Carla De Livry
Sensualité des fauves de l’asphalte
Inaugurée pendant la semaine du Grand Prix de Montréal au cours du mois de juin, l’exposition d’œuvres de Carla de Livry se présente comme un rhapsode de la vitesse ; en l’occurrence, elle évoque le pouvoir de séduction de la marque Ferrari.
Une première lecture des peintures et des créations graphiques de l’artiste s’accompagne d’un sentiment de vertige, certainement attribuable à l’émoi que suscite la proximité des mécaniques raffinées et sensuelles des Formules 1, fauves de l’asphalte aux robes féminines. Les modulations du mouvement, stimulées par la couleur et le dessin, restituent la dynamique des véhicules et épousent le thème de la vitesse, calquant à s’y méprendre l’ambiance des courses automobiles.
Cependant, Carla de Livry atteint une profondeur esthétique qui va au-delà des simples critères décoratifs. Une observation attentive de ses toiles révèle la force de leur composition d’où se dégage l’assurance interne du jeu des couleurs et des formes : aucun élément superflu ne s’immisce dans le tableau. Visions fragmentaires, succession de plages et de taches colorées cernées ou non par des contours, les œuvres de Carla de Livry se situent dans le registre de l’abstraction lyrique avec la particularité d’exalter un frisson propre au sentiment de vitesse.
Un autre niveau de regard révèle la filiation baroque et rococo des œuvres.

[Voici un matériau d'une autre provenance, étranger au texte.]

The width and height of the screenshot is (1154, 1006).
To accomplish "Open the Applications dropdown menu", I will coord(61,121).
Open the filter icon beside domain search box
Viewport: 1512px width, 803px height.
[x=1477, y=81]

Cette filiation se manifeste par la juxtaposition et le chevauchement de lignes et de formes courbes ou ondulées qui se poursuivent, une recherche d’un trompe-l’œil soutenu par le recours à des effets visuels particulièrement rapprochés les uns des autres. Et bien sûr, la sensation de vérité tient à la maîtrise des techniques de réalisation : photogravure, sérigraphie, peinture, monotype.
On pourrait imaginer que ce goût du baroque provient de l’héritage culturel de l’artiste. En effet, née au Canada, elle a effectué des séjours réguliers au cours de sa jeunesse en Tchécoslovaquie et en Autriche. Guidée par son père, elle s’est familiarisée avec l’architecture et l’art de cette région d’Europe qu’était la Bohême.
L’artiste a été portée à voir dans l’harmonie une qualité essentielle de l’œuvre d’art. Elle avoue d’ailleurs un peu candidement : « Dans mes œuvres, je poursuis inlassablement la beauté ». Sans doute est-elle influencée dans cette recherche par son éducation musicale. Pianiste de concert, Carla de Livry transpose trilles et arpèges en vrilles et spirales chromatiques. « Lorsque vous connaissez la structure du processus de composition, vous gagnez une grande liberté de mouvement », estime l’artiste. Ainsi, pour transmettre la sensation que provoque la carrosserie d’une automobile lancée à grande vitesse, elle mise sur une palette où se concurrencent des rouges, des bleus, des violets, des verts en des jeux de tonalités semble-t-il encore jamais vus. Carla de Livry poursuit donc une exploration picturale inspirée par un esprit classique, en accordant une large place aux signes du monde contemporain.